The Rules of Anger are simple, when you’re angry:

  1. Do  not hurt anyone
  2. Do not hurt yourself
  3. Do not harm property
  4. Talk about how you feel.

I decided to take them to counseling a few weeks after The Big Incident, time I’d spent beating around the bush with, “We’ll talk about it soon,” and “He still loves you, but he made a bad choice and had to leave.” Their counselor framed my husband’s absence in this comfortable-to-repeat, age-appropriate manner; “Daddy broke the rules of anger and he cannot live with us any longer.” They adjusted to play-therapy surprisingly well; by the end of our first session I learned that they both knew much more than I hoped they’d known about the turmoil in our home prior to their father’s abrupt overnight departure.

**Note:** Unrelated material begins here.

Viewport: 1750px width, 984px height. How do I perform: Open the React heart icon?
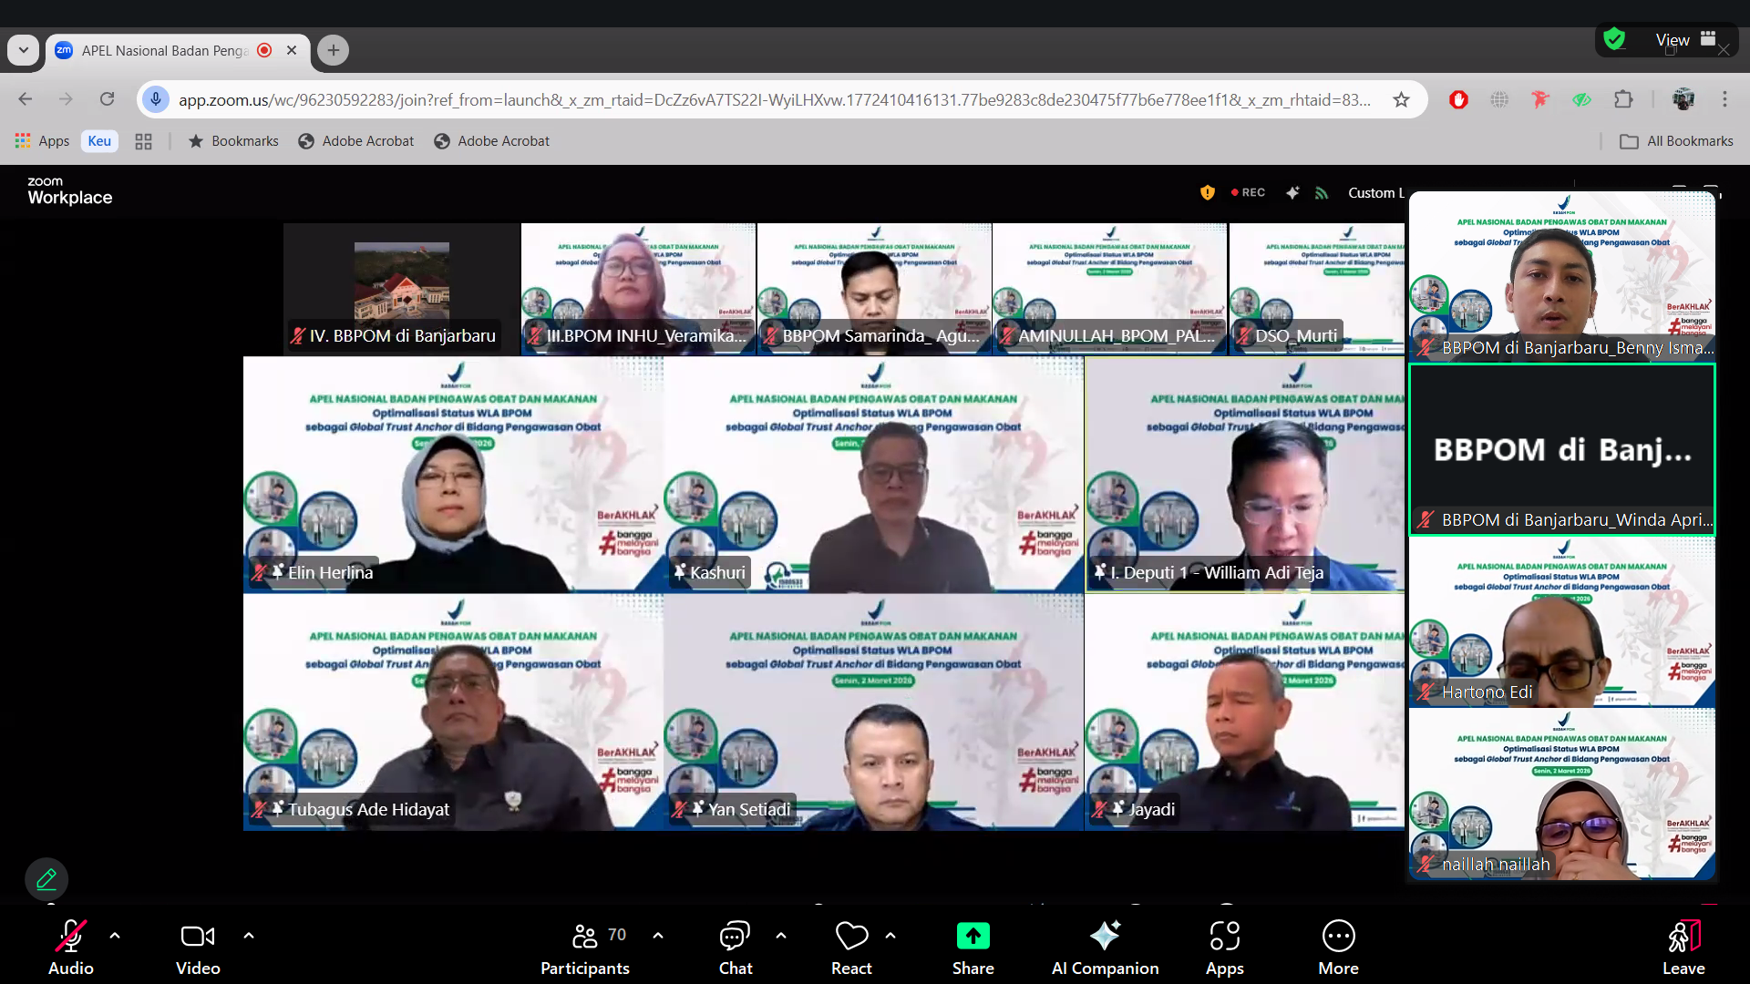pos(851,937)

I’d tried to keep the arguments out of their earshot, the pain from showing on my face, my disdain and resentment from interfering with the illusion of respect and contentment. Still, they knew. It was better though, even though it hurt, to be able to talk about how certain things that Daddy did had made us feel, without that looming guilt of betrayal or threat of punishment. Our initial visits were the hardest, but the issues needed to be addressed, and now we are able to talk comfortably about their father outside of the counselor’s office.

It will continue to be a process. There’s no child support yet, no set visitation, no conclusion to the court cases revolving around The Big Incident, no certainty of what will happen with their ability to see him in the future. I do not want to strip them of a vital relationship, but I do want to protect them from possible harm. It has been difficult. The girls are young but so aware of things I hadn’t told them. I’m happy with the fact that they will grow up knowing that we can be open about things from now on; even things painful to discuss.